Embora seja bastante simples lançar moedas e girar roletas, tais processos são inadequados no âmbito computacional, que requer velocidade e reprodutibilidade. Assim, os processos mecânicos (roletas, dados, moedas) devem ser substituídos por algoritmos.

São diversos os tipos de algoritmos empregados na geração de números pseudoaleatórios (ver [3]). Aqui vamos tratar apenas do mais usual, o gerador de congruência linear, proposto por Lehmer em 1948 (ver [2]), e que foi um dos primeiros a ter uso efetivo na simulação de variáveis pseudoaleatórias. As propriedades desse gerador foram (e continuam sendo) as mais estudadas, tanto teórica quanto empiricamente. A maior parte da teoria sobre geradores de números pseudoaleatórios toma por base esse tipo de gerador.

A ideia é formar uma sequência (xi ), obtida por recorrência, de modo que cada xi (i > 1) é o resto da divisão de axi–1 + c por m, onde as “sementes” a, c, m e x1 são escolhidas previamente.

Se c = 0, o gerador é dito multiplicativo. Se c ≠ 0, o gerador é dito aditivo.

 

Exemplo

Se forem utilizados os valores a = 12, c = 0, m = 31 e x1= 9 (ver [2]), obtém-se a sequência (verifique):

(xi ) = (9, 15, 25, 21, 4, 17, 18, 30, 19, 11, 8, 3, 5, 29, 7, 22, 16, 6, 10, 27, 14, 13, 1, 12, 20, 23, 28, 26, 2, 24, ...).        (3)

 

Após o termo x30 = 24, a sequência se repete, pois x31 = 9, que é o resto da divisão de 12 × 24 por 31. Observe que todos os valores inteiros de 1 a 30 estão presentes na sequência, porém de uma forma “embaralhada”, aparentemente aleatória.

A escolha adequada de a, c e m defi ne características teóricas e empíricas do gerador. O período máximo do gerador é m se c ≠ 0; é m – 1 se c = 0.

 

Conclusão

As versões mais modernas do MATLAB e MAPLE utilizam variações mais complexas do gerador de congruência linear. Recentemente, estudos apontam a viabilidade de construção de dispositivos eletrônicos computacionais para geração de números “verdadeiramente aleatórios” tomando por base algumas características da física quântica.

Parece-me intrigante que a “ingênua” cantiga infantil e os “engenhosos” algoritmos computacionais compartilhem o mesmo conceito matemático fundamental: o de resto da divisão de números inteiros.

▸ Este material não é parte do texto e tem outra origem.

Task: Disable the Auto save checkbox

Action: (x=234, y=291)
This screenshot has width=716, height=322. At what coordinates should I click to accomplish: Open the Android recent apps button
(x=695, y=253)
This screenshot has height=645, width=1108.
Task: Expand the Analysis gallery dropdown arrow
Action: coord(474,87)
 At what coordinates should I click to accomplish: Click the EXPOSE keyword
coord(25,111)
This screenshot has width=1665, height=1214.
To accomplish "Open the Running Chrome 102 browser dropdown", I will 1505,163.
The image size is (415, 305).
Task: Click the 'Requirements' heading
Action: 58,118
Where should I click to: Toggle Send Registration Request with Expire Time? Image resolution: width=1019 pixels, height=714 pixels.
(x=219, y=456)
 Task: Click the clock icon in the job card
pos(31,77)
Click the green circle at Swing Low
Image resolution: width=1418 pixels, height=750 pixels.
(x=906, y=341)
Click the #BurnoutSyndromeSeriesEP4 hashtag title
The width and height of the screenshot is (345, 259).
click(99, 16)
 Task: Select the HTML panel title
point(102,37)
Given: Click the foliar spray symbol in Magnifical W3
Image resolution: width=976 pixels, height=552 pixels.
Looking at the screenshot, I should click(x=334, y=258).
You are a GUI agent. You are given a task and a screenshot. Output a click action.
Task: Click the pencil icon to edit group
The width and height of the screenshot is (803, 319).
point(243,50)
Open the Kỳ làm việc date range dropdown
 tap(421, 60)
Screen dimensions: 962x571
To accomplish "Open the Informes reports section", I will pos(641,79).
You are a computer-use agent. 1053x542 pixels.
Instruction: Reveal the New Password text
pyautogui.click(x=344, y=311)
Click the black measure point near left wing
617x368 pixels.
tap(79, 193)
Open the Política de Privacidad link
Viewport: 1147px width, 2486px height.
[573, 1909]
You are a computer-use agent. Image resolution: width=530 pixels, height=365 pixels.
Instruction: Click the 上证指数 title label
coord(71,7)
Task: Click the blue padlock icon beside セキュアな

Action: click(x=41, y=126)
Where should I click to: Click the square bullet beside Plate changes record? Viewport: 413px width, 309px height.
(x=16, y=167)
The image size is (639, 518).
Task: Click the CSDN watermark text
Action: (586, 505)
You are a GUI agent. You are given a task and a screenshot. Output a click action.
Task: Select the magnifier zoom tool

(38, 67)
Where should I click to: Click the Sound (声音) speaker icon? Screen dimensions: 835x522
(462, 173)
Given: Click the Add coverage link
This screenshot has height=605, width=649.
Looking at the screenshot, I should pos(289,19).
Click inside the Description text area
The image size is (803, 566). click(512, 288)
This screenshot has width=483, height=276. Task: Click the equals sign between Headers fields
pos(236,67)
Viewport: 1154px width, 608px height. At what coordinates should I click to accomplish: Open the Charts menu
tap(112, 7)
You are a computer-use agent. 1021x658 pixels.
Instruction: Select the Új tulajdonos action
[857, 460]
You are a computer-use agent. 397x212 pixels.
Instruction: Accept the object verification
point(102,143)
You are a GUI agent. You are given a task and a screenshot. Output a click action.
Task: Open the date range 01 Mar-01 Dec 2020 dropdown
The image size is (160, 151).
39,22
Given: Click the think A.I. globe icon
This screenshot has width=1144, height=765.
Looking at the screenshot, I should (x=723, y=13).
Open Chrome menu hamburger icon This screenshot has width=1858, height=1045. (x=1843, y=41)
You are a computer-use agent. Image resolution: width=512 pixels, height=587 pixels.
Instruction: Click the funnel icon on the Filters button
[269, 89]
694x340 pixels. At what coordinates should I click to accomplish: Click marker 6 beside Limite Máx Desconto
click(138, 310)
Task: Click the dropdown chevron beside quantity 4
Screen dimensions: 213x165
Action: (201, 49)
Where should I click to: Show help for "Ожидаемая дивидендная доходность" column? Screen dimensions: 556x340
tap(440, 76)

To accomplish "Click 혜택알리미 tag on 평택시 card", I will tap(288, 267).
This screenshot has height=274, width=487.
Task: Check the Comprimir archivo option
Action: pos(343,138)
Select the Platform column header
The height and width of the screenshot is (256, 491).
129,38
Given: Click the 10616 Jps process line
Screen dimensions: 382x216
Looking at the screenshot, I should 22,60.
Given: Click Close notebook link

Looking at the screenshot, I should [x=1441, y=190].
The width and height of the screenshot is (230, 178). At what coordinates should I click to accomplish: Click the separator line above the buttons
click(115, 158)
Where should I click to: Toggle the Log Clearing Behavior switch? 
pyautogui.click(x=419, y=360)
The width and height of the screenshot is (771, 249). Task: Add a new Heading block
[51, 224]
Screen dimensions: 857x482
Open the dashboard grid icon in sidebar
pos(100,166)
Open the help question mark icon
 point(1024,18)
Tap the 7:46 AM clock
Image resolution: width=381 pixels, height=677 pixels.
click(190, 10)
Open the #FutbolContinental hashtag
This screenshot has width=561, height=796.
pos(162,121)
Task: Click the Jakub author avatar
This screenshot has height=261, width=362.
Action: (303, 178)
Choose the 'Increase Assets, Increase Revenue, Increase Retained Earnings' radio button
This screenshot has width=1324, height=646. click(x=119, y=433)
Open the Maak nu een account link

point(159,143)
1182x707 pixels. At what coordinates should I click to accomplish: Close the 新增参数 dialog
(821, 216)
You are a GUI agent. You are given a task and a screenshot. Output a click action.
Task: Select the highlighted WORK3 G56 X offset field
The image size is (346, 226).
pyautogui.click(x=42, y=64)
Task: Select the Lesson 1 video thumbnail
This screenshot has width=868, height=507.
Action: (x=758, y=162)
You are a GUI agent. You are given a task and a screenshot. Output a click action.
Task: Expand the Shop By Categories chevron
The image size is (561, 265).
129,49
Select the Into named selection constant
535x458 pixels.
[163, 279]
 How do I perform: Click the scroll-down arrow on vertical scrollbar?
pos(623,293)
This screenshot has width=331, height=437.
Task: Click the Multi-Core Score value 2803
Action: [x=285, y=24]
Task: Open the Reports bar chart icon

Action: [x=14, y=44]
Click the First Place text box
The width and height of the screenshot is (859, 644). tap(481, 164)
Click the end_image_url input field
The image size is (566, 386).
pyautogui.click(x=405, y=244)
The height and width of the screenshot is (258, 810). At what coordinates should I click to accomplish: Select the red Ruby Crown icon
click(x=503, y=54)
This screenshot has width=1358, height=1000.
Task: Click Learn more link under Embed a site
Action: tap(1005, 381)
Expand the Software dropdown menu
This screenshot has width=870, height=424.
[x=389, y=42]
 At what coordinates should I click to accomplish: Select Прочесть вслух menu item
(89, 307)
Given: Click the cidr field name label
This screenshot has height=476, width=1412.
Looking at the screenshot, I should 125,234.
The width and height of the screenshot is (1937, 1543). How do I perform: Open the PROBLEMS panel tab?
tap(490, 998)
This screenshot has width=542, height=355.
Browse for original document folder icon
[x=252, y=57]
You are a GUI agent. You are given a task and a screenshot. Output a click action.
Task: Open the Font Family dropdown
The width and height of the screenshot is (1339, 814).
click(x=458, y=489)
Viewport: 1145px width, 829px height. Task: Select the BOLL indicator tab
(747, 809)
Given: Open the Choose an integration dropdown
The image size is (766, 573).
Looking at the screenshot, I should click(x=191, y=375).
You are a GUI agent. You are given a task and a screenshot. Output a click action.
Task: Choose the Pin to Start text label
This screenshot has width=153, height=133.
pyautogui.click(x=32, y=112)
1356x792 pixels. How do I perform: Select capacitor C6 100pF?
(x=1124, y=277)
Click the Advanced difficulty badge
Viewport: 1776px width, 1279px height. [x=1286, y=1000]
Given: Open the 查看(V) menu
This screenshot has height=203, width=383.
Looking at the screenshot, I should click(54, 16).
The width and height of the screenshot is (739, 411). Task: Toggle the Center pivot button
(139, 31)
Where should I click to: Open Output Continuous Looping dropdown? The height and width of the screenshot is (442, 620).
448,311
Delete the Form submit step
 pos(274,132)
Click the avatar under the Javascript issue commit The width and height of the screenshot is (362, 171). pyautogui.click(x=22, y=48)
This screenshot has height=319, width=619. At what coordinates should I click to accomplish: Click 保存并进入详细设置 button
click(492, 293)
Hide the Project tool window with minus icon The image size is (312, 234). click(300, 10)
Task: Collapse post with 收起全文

O que o leitor acha?

A propósito (já ia me esquecendo...): a sequência (2) foi obtida lançando dados; a sequência (1) foi obtida a partir da sequência (3) fazendo si = 1 + (resto da divisão de xi por 6). Qual é o próximo valor?

 

 

 

Referências bibliográficas

[1] COUTINHO, S. C. Números inteiros e criptografia RSA. Computação e Matemática. 2 edição.       Rio de Janeiro: IMPA – SBM, 2000.
[2] GENTLE, J. E. Random Number Generation and Monte Carlo Methods.Statistics and Computing.       New York : Springer-Verlag,1998.
[3] KNUTH, D. E. Seminumerical Algorithms, volume 2 of The Art of Computer Programming. 3       edition. MA, USA: Addison-Wesley, Reading, 1998.